Si riferisce alla norvegese Kristin Harila?
Il nome lo ha fatto lei…

Chi dovrebbe controllare chi sale correttamente e chi bara? Gli ufficiali di collegamento?
No, in Nepal non servono a nulla. Molti si fermano a Namche Bazaar, nessuno sa cosa succede sull’Everest. In India e in Pakistan ne ho trovati di preparatissimi, capaci di rendersi utili in mille modi.

Lei quando ha deciso di diventare guida?
Una ventina di anni fa. Stavo facendo un lavoro su corda su una ciminiera in Galles, il mio amico Jules Cartwright mi ha detto che si era iscritto al corso e mi ha proposto di farlo anch’io. Mi ha offerto una bottiglia di whisky, poi due.

E il whisky ha fatto il miracolo?
Sì, ma non è una storia divertente. Nel 2004 Jules è morto cadendo con una cliente dalla via Cassin al Badile. Una tragedia terribile.

Come sono organizzati i corsi-guida nel Regno Unito?
Per moduli, come altrove. Uno di roccia, uno di Scottish Winter, uno di alta montagna e sci. Per noi lo sci è sempre ostico, ma pochissimi candidati superano il modulo dello Scottish Winter al primo tentativo.

Quante guide ci sono oltre Manica?
Meno di 200, e circa 120 lavorano davvero.

Lavorate più in Gran Bretagna o sulle Alpi?
Sulle Alpi. Le condizioni invernali in Scozia sono un terno al lotto, se in estate vado a scalare sulle Dolomiti o a fare dei “quattromila” in Svizzera è tutto più semplice.     

I suoi clienti dell’Everest hanno già esperienza sulle Alpi?
Sì, uno di loro ha salito più “quattromila” di me! Sull’Everest i clienti europei e americani hanno fatto esperienza sulle Alpi o in Sudamerica. Gli asiatici no.

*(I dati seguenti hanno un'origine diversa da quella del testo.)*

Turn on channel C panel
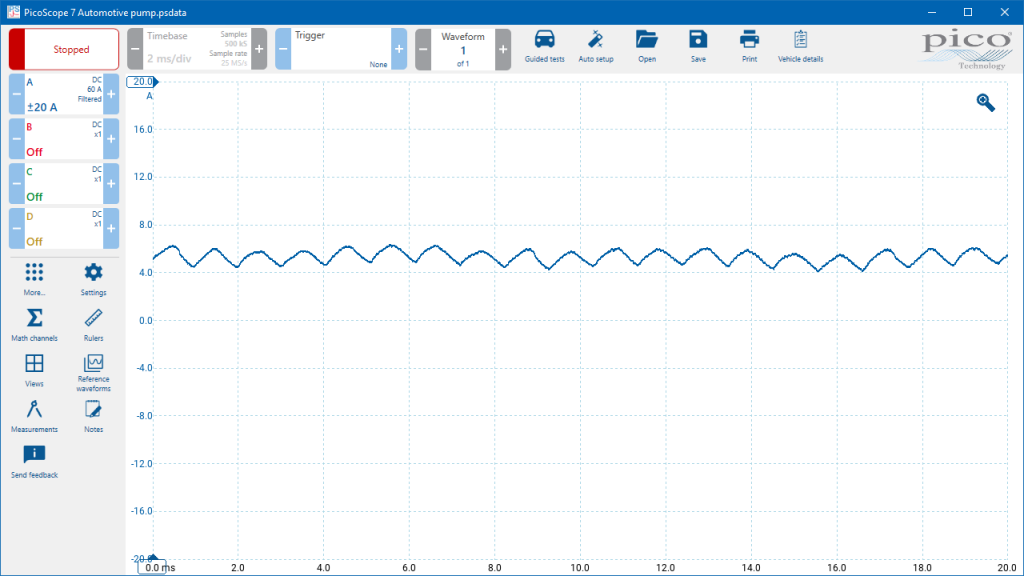This screenshot has height=576, width=1024. 64,184
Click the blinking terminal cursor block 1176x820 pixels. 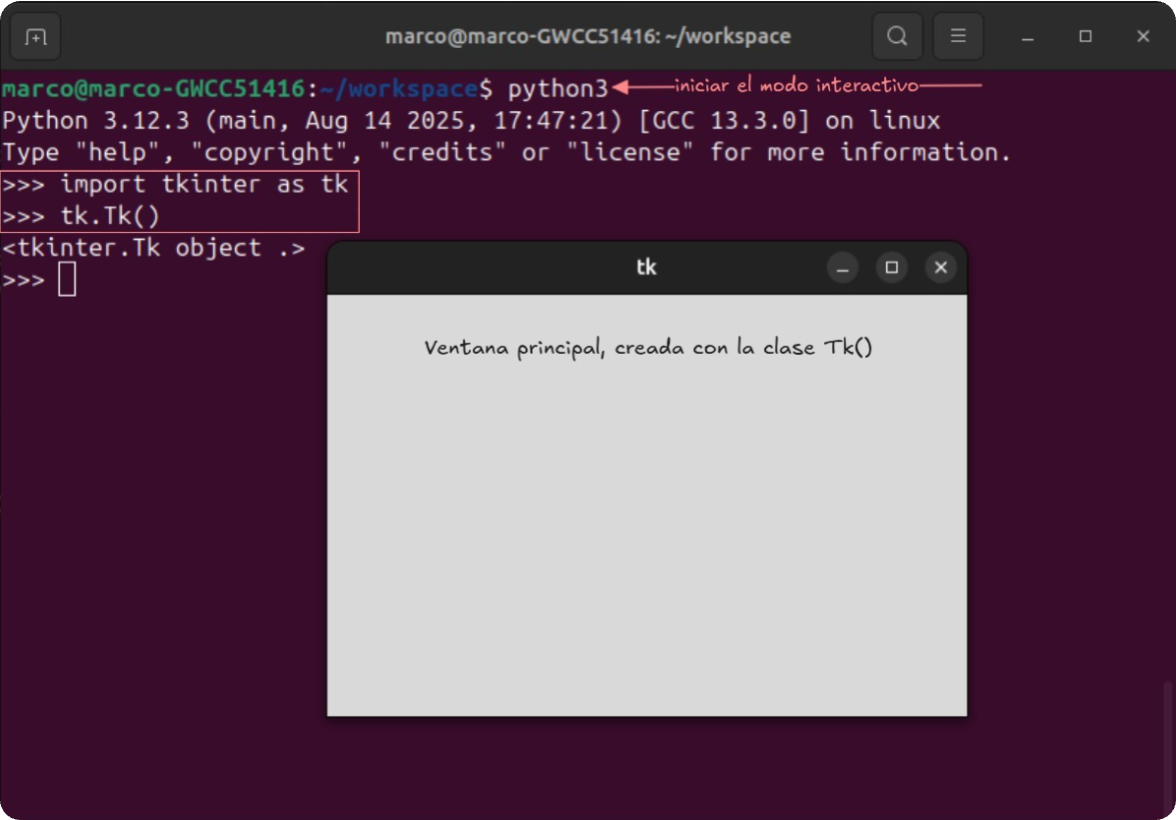tap(67, 279)
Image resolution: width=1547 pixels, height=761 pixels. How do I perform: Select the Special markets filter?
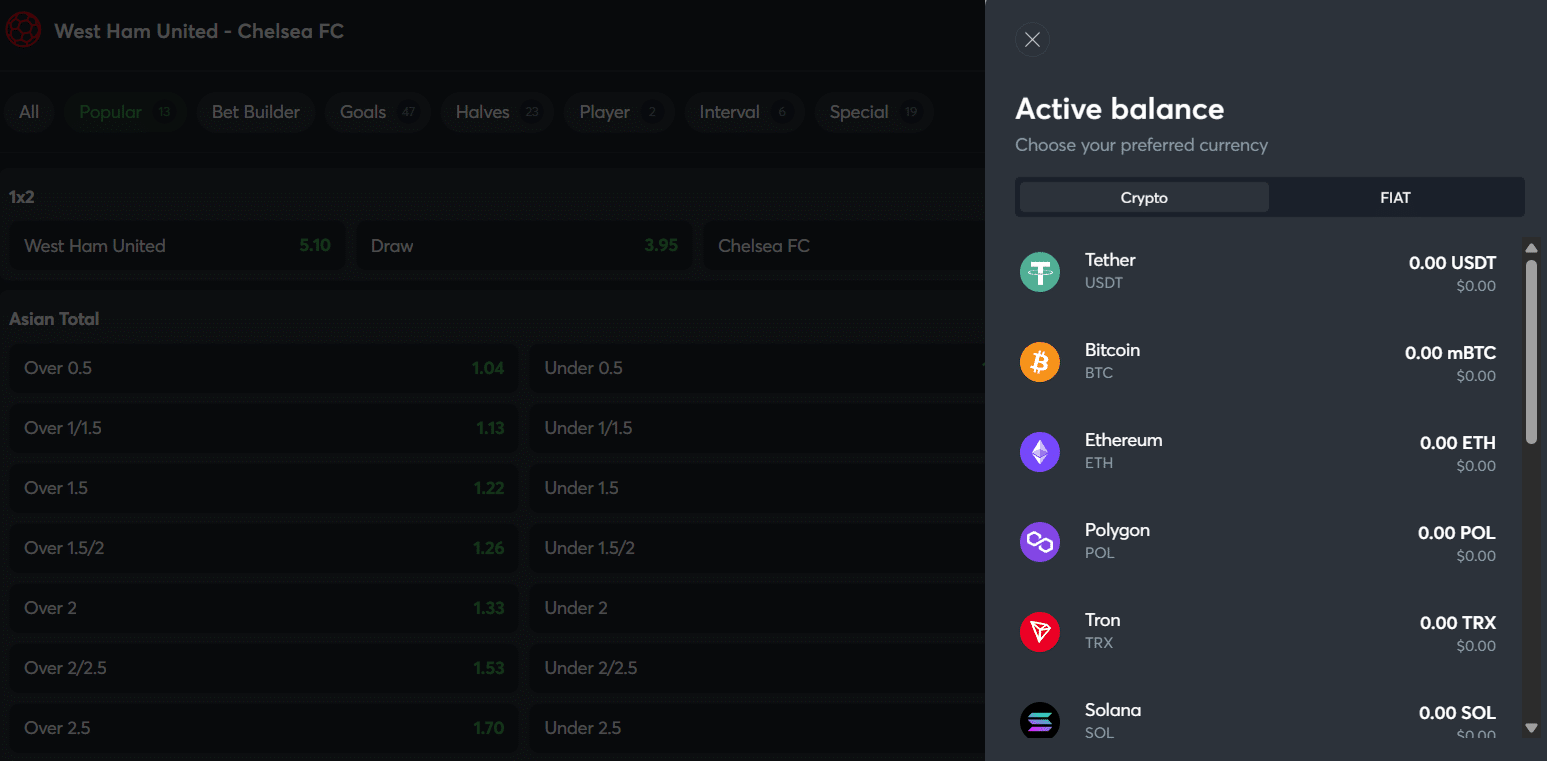(x=873, y=111)
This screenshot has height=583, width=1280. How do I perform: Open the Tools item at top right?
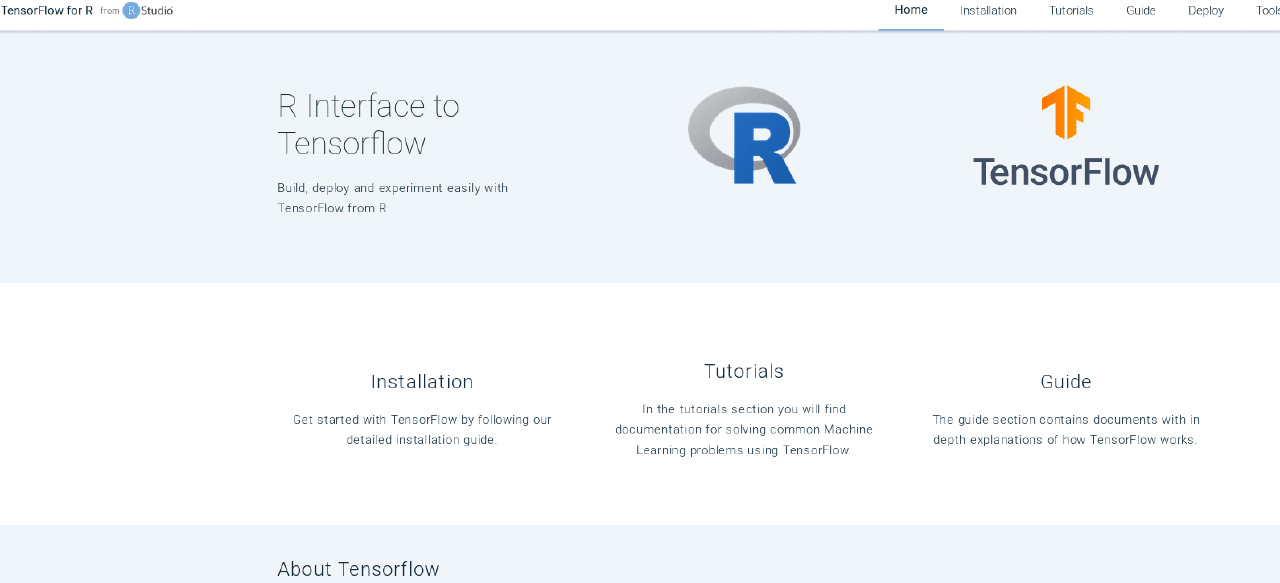click(x=1266, y=10)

Cosa succederà in futuro sull’Everest? Ci saranno ancora numeri da record, inquinamento e vittime?
Per qualche anno credo di sì, peggio che nel 2023. Poi le cose cambieranno. Ormai l’80% del lavoro è in mano alle agenzie nepalesi e agli Sherpa. È la loro montagna, impareranno a prendersene cura.

Non abbiamo parlato della Triple Crown, il concatenamento Nuptse-Lhotse-Everest.
È arrivata per caso, nel 2013. Dovevo salire l’Everest con un cliente, lui non è potuto partire. Ho pensato di tornare a casa, poi ho chiesto al mio agente anche i permessi per il Nuptse e il Lhotse.

È salito da solo?
Fino al campo III. Lì Alex Txikon mi ha ospitato nella sua tenda, il giorno dopo siamo andati insieme sul Nuptse. La via non era tutta attrezzata, abbiamo tagliato un pezzo di corda e abbiamo continuato come sulle Alpi. Sul Lhotse e sull’Everest non ci sono stati problemi.

Guide, Sherpa, clienti… c’è spazio solo per loro sull’Everest?
No, quest’anno hanno tentato delle ascensioni importanti Kilian Jornet e David Goettler, qualche anno fa ha fatto lo stesso Ueli Steck. Oggi lo spazio per gli alpinisti di alto livello è poco. Speriamo nel futuro.